Your comments on the retry logic gave me a hint at what was going on. Consider the following example:

package main

import (
    "context"
    "fmt"
    "log"

    "cloud.google.com/go/spanner"
    "google.golang.org/api/option"
    "google.golang.org/grpc"
    "google.golang.org/grpc/credentials/insecure"
    "google.golang.org/grpc/status"
)

func main() {
    dbURI := fmt.Sprintf("projects/%s/instances/%s/databases/%s", "local-dev", "local-test", "db")

    opts := []option.ClientOption{
        option.WithEndpoint("localhost:9010"),
        option.WithGRPCDialOption(grpc.WithTransportCredentials(insecure.NewCredentials())), // Only used in a local development context
        option.WithoutAuthentication(),
    }

    client, err := spanner.NewClient(context.Background(), dbURI, opts...)
    if err != nil {
        log.Fatal(err)
    }

    ctx := context.Background()

    _, err = client.ReadWriteTransaction(ctx, func(ctx context.Context, transaction *spanner.ReadWriteTransaction) error {
        statement := spanner.Statement{
            SQL:    "insert foo into bar", // CONTAINS INVALID SQL, development error
            Params: map[string]interface{}{},
        }

        _, txErr := transaction.Update(ctx, statement)
        if txErr != nil {
            return convertToStatusError(txErr)
        }

        return nil
    })

    if err != nil {
        log.Fatal(convertToStatusError(err))
    }

    log.Printf("DONE")
}

func convertToStatusError(err error) error {
    if err == nil {
        return nil
    }

    return status.Error(spanner.ErrCode(err), spanner.ErrDesc(err))
}
2024/01/09 14:15:20 rpc error: code = Internal desc = rpc error: code = Internal desc = failed inline begin transaction
exit status 1

Specifically, this case is slightly modifying the error within the Transaction function by returning the error wrapped in a grpc error. When run against v.15.4 this will exhibit the same behavior we are seeing where the underlying error message is completely masked. I'm guessing any modification to the error returned by Update is causing some issue in the client where it cant be unwrapped correct, I'm not sure the exact mechanism here.

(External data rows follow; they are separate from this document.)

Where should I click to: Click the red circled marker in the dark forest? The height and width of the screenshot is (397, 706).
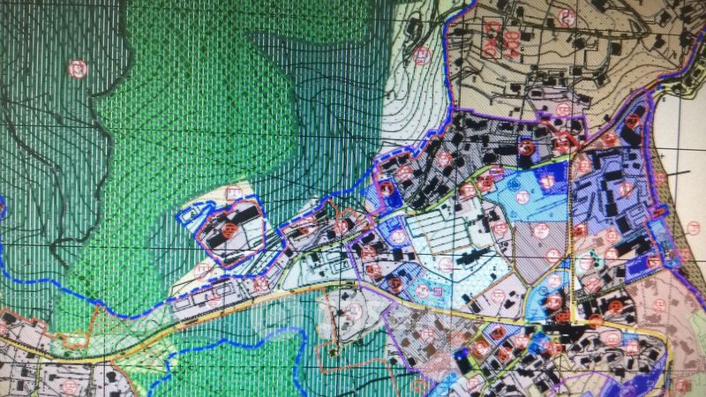point(78,67)
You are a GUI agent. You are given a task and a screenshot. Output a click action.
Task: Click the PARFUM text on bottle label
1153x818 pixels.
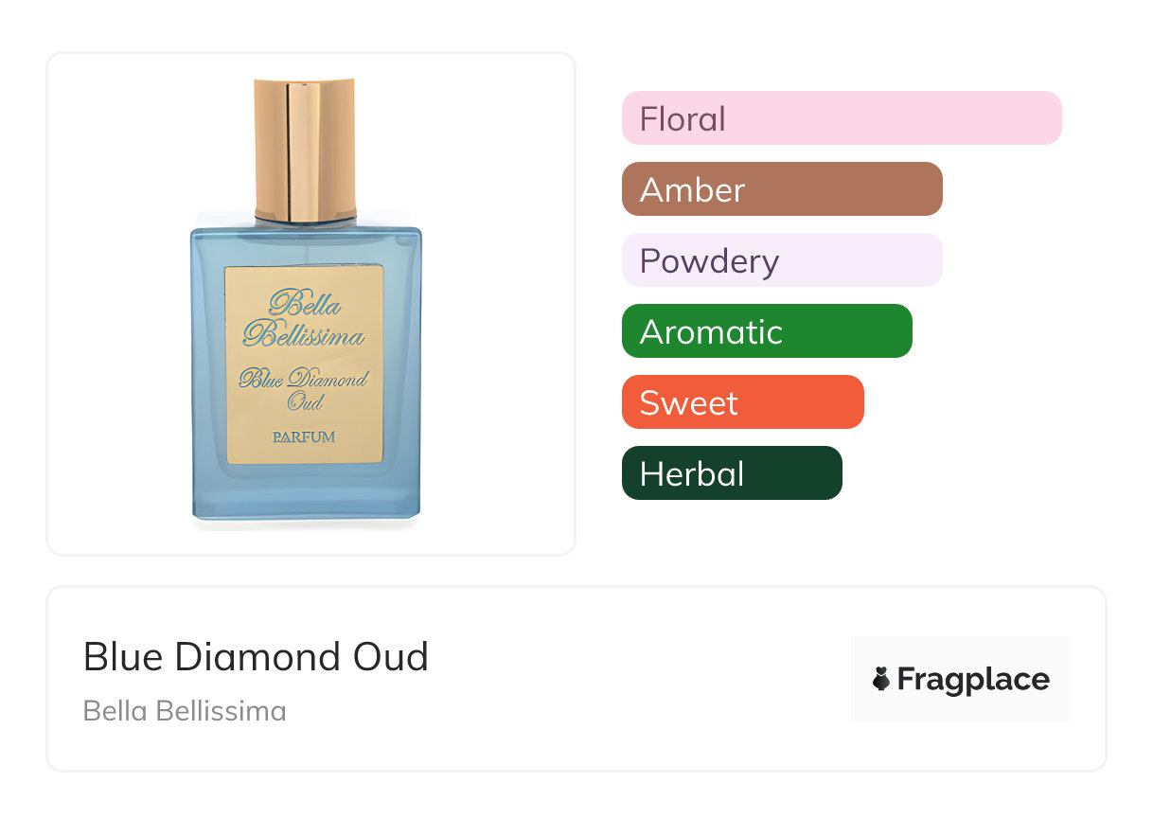click(x=304, y=437)
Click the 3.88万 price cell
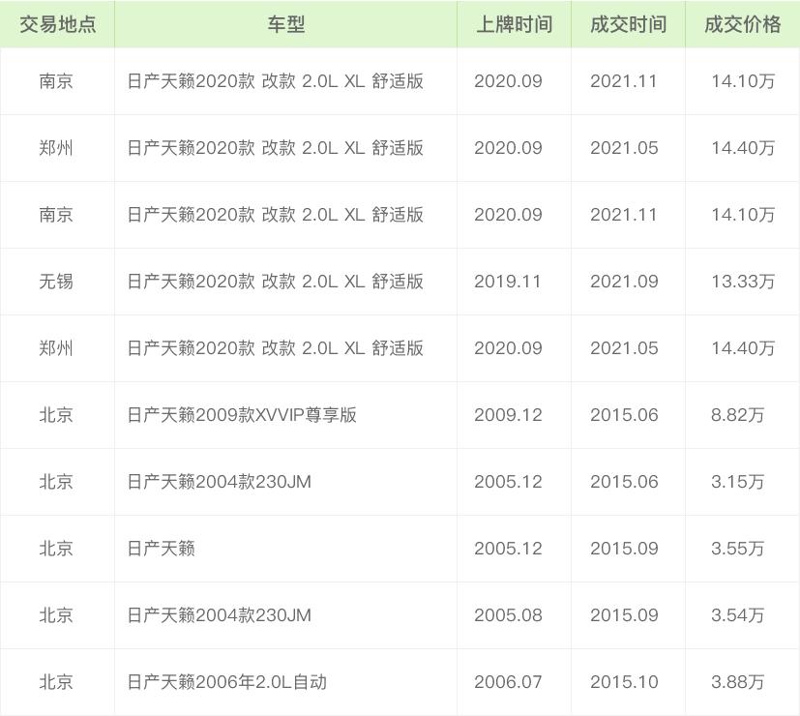 click(x=737, y=682)
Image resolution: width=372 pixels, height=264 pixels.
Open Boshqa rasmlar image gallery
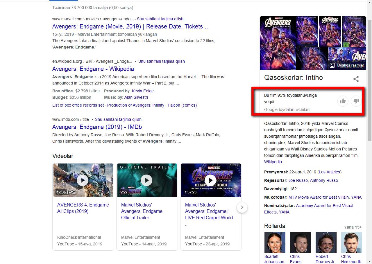[x=347, y=65]
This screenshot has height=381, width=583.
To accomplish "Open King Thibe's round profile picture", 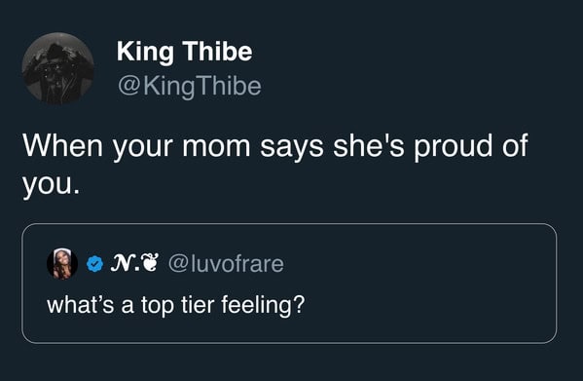I will click(x=57, y=68).
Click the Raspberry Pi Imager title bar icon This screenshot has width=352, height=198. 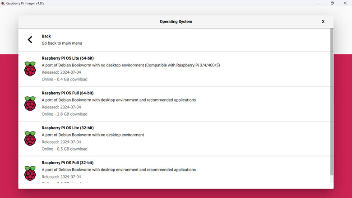tap(3, 3)
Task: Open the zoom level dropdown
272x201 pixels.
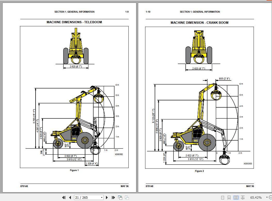Action: 267,197
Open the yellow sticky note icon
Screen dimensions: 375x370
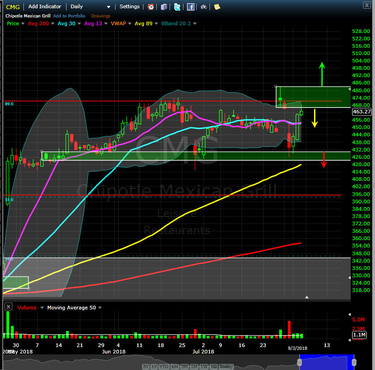217,7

However, interestingly if we just return the error and then call convertToStatusError outside of the transaction, we get the full details:

package main

import (
    "context"
    "fmt"
    "log"

    "cloud.google.com/go/spanner"
    "google.golang.org/api/option"
    "google.golang.org/grpc"
    "google.golang.org/grpc/credentials/insecure"
    "google.golang.org/grpc/status"
)

func main() {
    dbURI := fmt.Sprintf("projects/%s/instances/%s/databases/%s", "local-dev", "local-test", "db")

    opts := []option.ClientOption{
        option.WithEndpoint("localhost:9010"),
        option.WithGRPCDialOption(grpc.WithTransportCredentials(insecure.NewCredentials())), // Only used in a local development context
        option.WithoutAuthentication(),
    }

    client, err := spanner.NewClient(context.Background(), dbURI, opts...)
    if err != nil {
        log.Fatal(err)
    }

    ctx := context.Background()

    _, err = client.ReadWriteTransaction(ctx, func(ctx context.Context, transaction *spanner.ReadWriteTransaction) error {
        statement := spanner.Statement{
            SQL:    "insert foo into bar", // CONTAINS INVALID SQL, development error
            Params: map[string]interface{}{},
        }

        _, txErr := transaction.Update(ctx, statement)
        if txErr != nil {
            return txErr
        }

        return nil
    })

    if err != nil {
        log.Fatal(convertToStatusError(err))
    }

    log.Printf("DONE")
}

func convertToStatusError(err error) error {
    if err == nil {
        return nil
    }

    return status.Error(spanner.ErrCode(err), spanner.ErrDesc(err))
}
2024/01/09 14:15:07 rpc error: code = InvalidArgument desc = Syntax error: Unexpected INSERT target name [at 1:12]
insert foo into bar
           ^
exit status 1

It is interesting to me that wrapping the error in this way either loses the details or makes it so they aren't carried forward but either way I think I can make a modification on our side to work around this.

rahul2393 commented 9 months ago

Closing this since its working as intended.